On average, LiDAR USA’s applications are used to gather data for roadway resurfacing, asset/inventory mapping, topography mapping and digital elevation modeling—though the scope, scale and complexity of those projects has grown considerably in recent years.
“With today’s technology, we are able to map huge areas from virtually any land, sea or air-based vehicle, quickly and affordably,” explains Daniel. “The lighter weight allows us to put the system on a variety of platforms, including UAVs, opening up greater opportunities. Already, we’ve mapped subway tunnels in New York City and miles of railroad lines with a combination of UAVs and hyrail scan data.”
Just recently, the company used the ScanLook system to scan the entire city of Hoboken, New Jersey. One of the challenges to developing the city model was to collect LiDAR data along the pedestrian walkway and shoreline where motorized vehicles were not allowed or could not easily access. So they used a boat, a truck and a hand cart. The Fagerman’s scanned the streets by truck, moved the scanner to a boat for the shoreline and finally, set it on a pull behind cart for the pedestrian walkway.
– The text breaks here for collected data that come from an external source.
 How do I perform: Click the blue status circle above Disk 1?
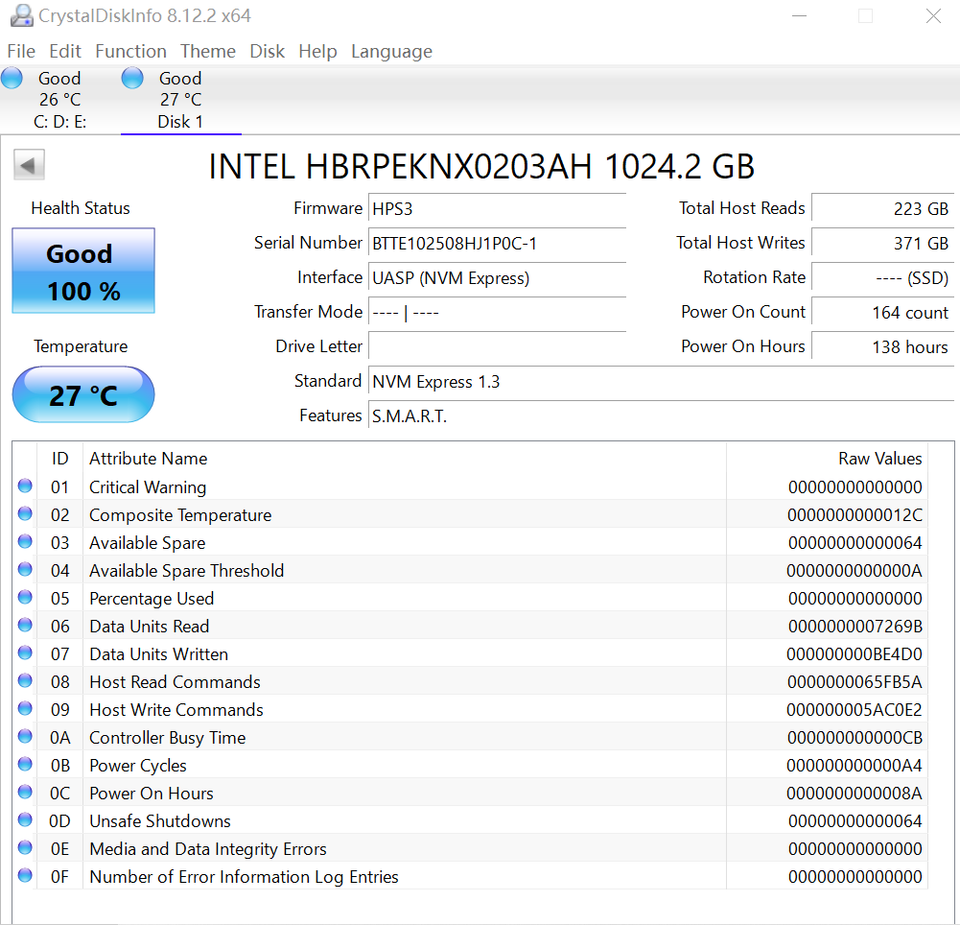tap(132, 77)
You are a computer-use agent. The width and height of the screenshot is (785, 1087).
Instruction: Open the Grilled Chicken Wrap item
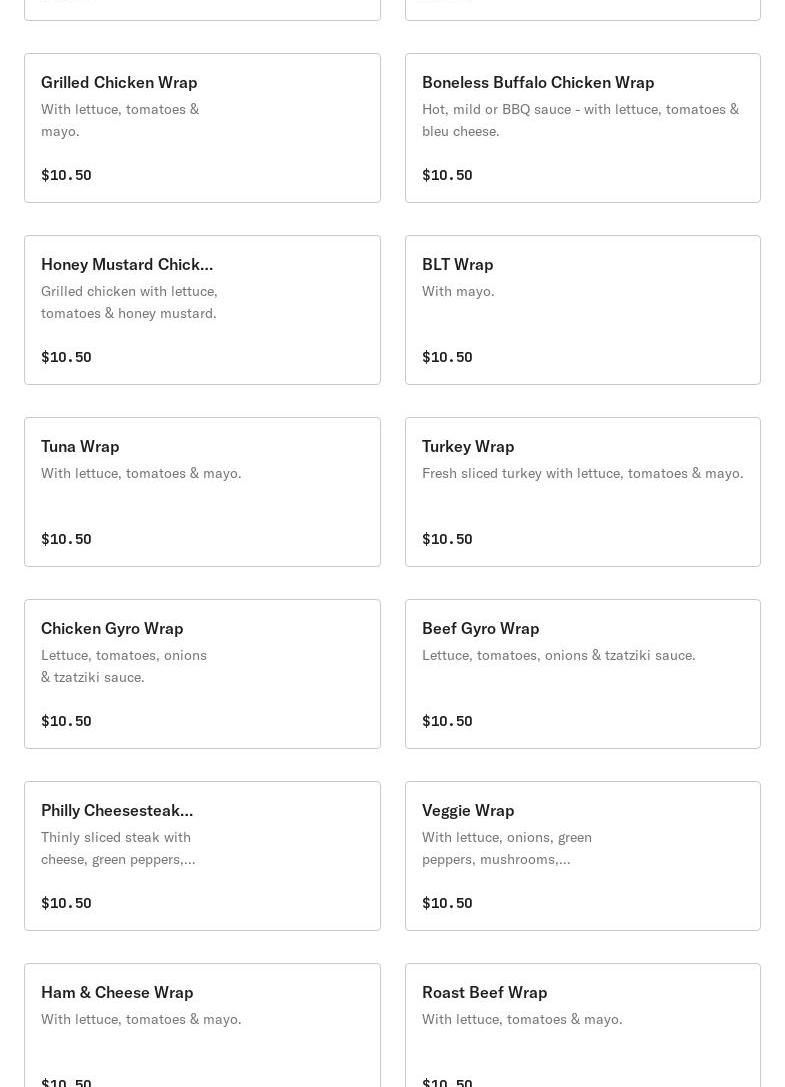pos(202,128)
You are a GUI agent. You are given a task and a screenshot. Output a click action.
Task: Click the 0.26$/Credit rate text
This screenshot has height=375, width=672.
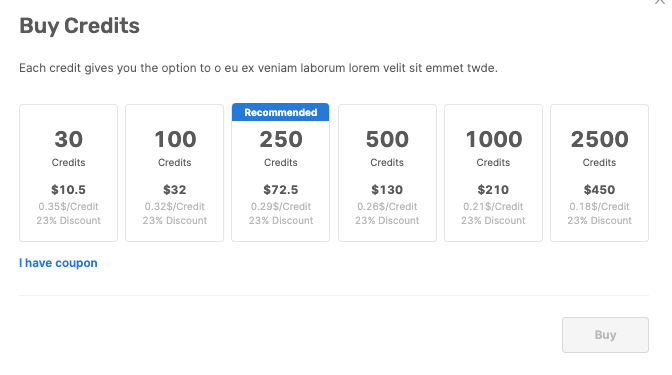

He adds, “With these three mobile vehicles, we mapped the entire city in two days. In terms of technology, the biggest challenge was the city’s location in an urban canyon, which made continuous GNSS difficult. We were able write an algorithm that could go through the trajectory and find the stops to reduce the overall drift (which was mostly in the z-direction).”
The lightweight, versatile IMU has also proven itself when mounted on faster, highly mobile vehicles such as helicopters.
“The helicopter path is not that much different than a car with the exception of the many abrupt 90 degree turns,” says Jeff.
“The helicopter platform’s antenna needs to be carefully positioned to mitigate multipath. Blades are also a potential problem with outage. The STIM300 IMU handles these situations well.”
LiDAR USA also uses the IMU in a gyro plane configuration. “While the gyro plane cannot turn as sharp as a helicopter, it has banking capabilities with full 180 degree turns possible. Again the STIM300 IMU handles the positioning very nicely so it works well for mapping quarries and other larger scale projects that require significant ground travel.”
“We’ve used it to map levees and waterways with no problem. It’s an incredible solution,” Jeff concludes. “There’s so much opportunity to do smaller jobs from a few acres to over a thousand acres. This solution performs well in all cases.”